(photos : Richard Sprang)
(photos : Richard Sprang)

Pourquoi chercher un nom compliqué, lorsque toutes les valeurs auxquelles on croit, et que l’on souhaite partager, sont réunies en un seul mot ? Le Zinc ne pouvait mieux traduire l’amour de Clément et Benoît pour le vin et leur façon de l’appréhender : s’accouder au comptoir, pour partir à la conquête de nouveaux plaisirs, œnologiques et culinaires. Les deux Grenoblois révèlent aux lecteurs de Terre de vins les secrets de leur terrine de lentilles aux accents du Sud. Une recette à retrouver dans Terre de vins n°61.

Pour 8 dômes :
400 g de lentilles vertes du Puy, 5 feuilles de gélatine, 200 g de chèvre frais, 15 cl de crème fraîche, 2 carottes, pignons de pin, tomates.

Cuire les lentilles 25 minutes dans un gros volume de bouillon (oignons, carottes, ail). Égoutter. Assaisonner les lentilles après cuisson (sel, poivre, moutarde, cumin).
Garder 30 cl de bouillon, porter à ébullition et incorporer 2 feuilles de gélatine ramollies dans l’eau froide.

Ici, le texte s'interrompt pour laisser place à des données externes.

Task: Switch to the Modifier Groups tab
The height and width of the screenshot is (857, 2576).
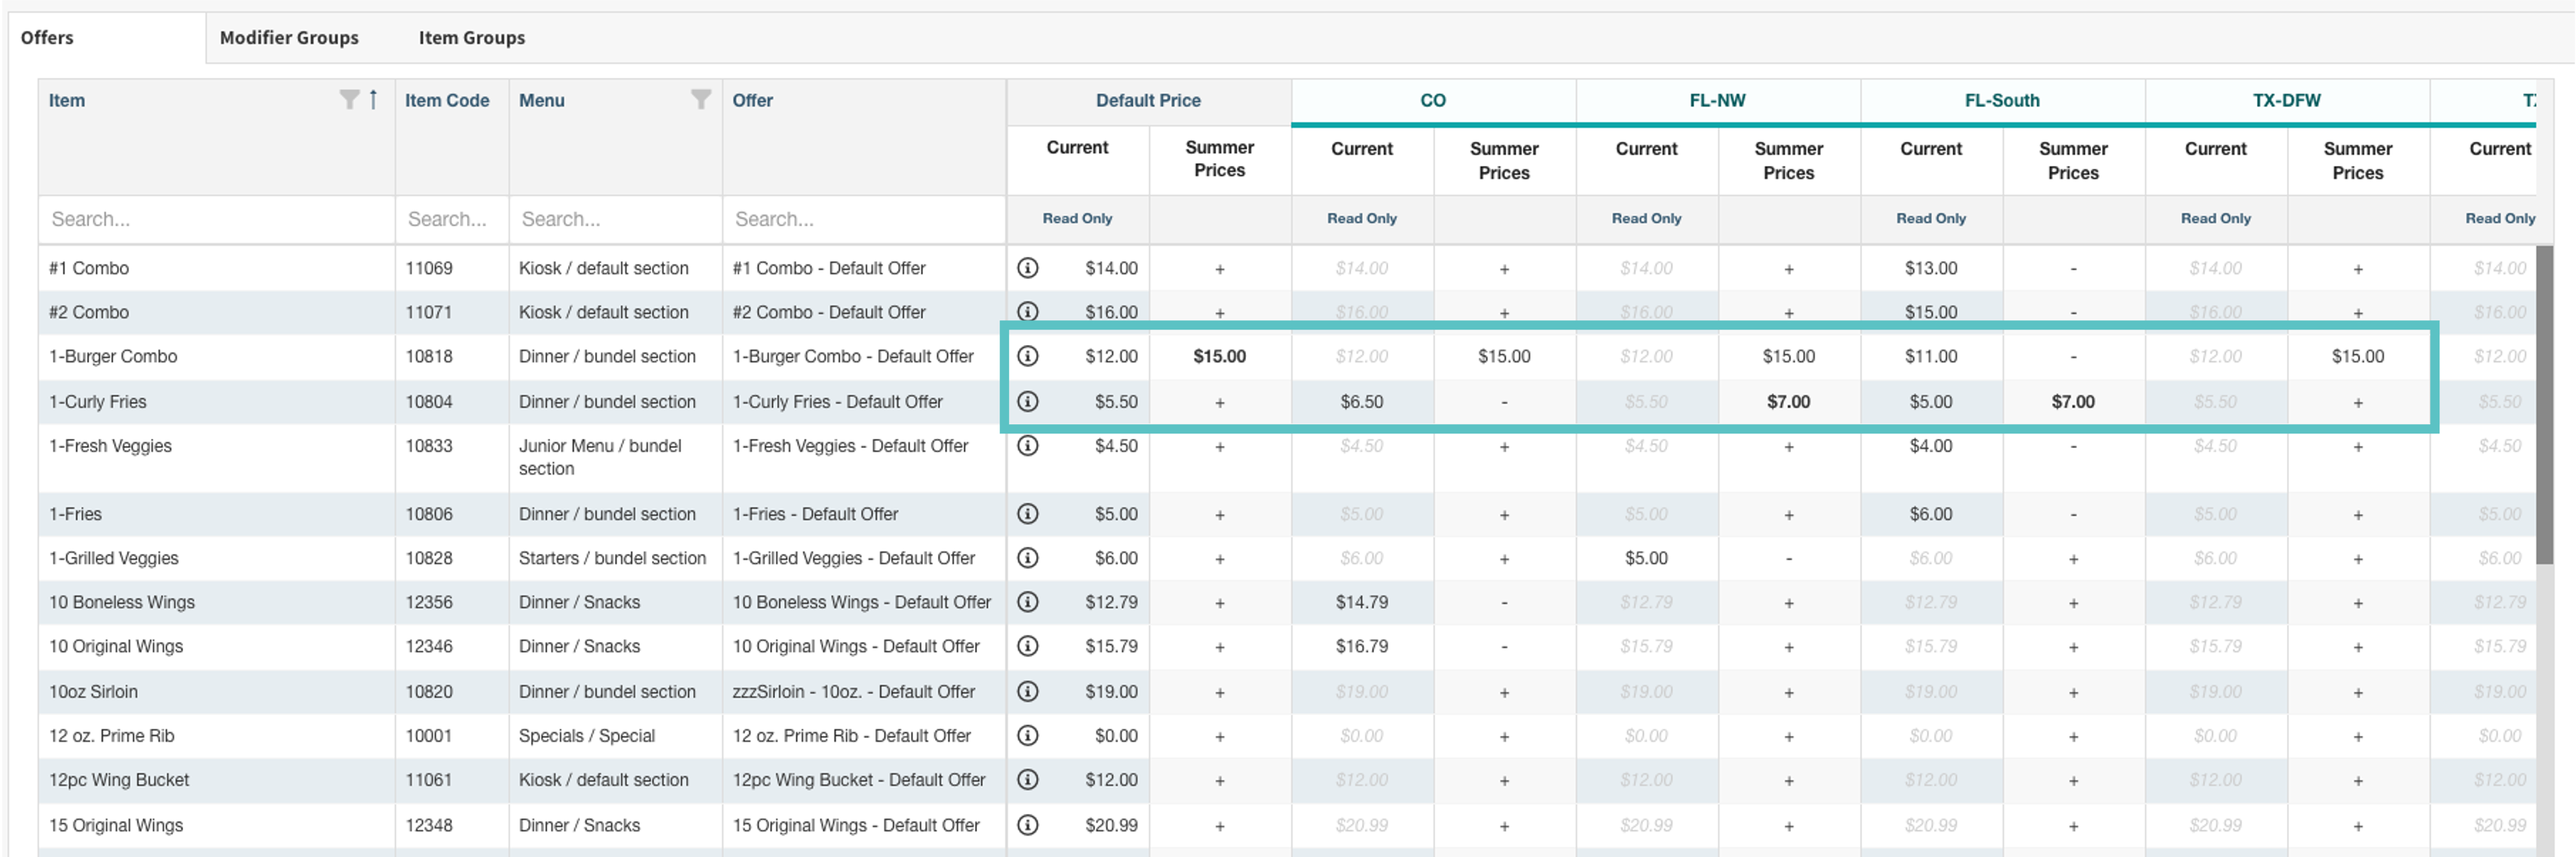Action: pos(289,38)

Réserver.

Insert de chèvre frais :
Faire chauffer 2 cl de crème entière, incorporer 2 feuilles de gélatine.
Mélanger avec le chèvre frais et les pignons de pin torréfiés. Ajouter le reste de crème préalablement fouettée, serrée avec 3 cl de jus de citron vert et des baies roses. Rouler en boudin d’environ 3 cm de diamètre dans du film alimentaire.
Tomates confites :
Monder et épépiner les tomates, les disposer sur une plaque arrosée d’huile d’olive, assaisonner et ajouter du thym frais. Faire cuire au four à 90 °C durant au moins 2 heures. Cette méthode permet de garder les tomates au-delà de la période de production.
Dressage du dôme :
Mettre un peu de lentilles dans le fond du moule filmé, déposer un médaillon de mousse de chèvre ainsi que des dés de carottes (cuites à l’anglaise) juste croquants. Recouvrir à ras avec le reste de lentilles. Réserver au frais au moins 2 heures.

Accord de mi-saison, entre été et automne

Un plat contrasté et pourtant harmonieux. La lentille verte du Puy est revisitée avec des accents sudistes, pour prolonger l’été tout en préparant l’automne qui arrive.
La même philosophie est recherchée côté vin : la structure doit s’allier à la fraîcheur, et le vin choisi souligne les épices de la terrine avec équilibre. Blanc et rosé sont conviés : le tavel du domaine L’Anglore en 2017 joue les prolongations estivales sans pécher par excès de légèreté, il renforce l’impression de fraîcheur tout en faisant un doux écho au chèvre frais. Quant à la cuvée Vibrations du domaine du Rêveur en 2016 (AOP Alsace), un riesling porté par une superbe tension, elle donne de l’ampleur aux épices et réveille l’ensemble du plat par sa vivacité.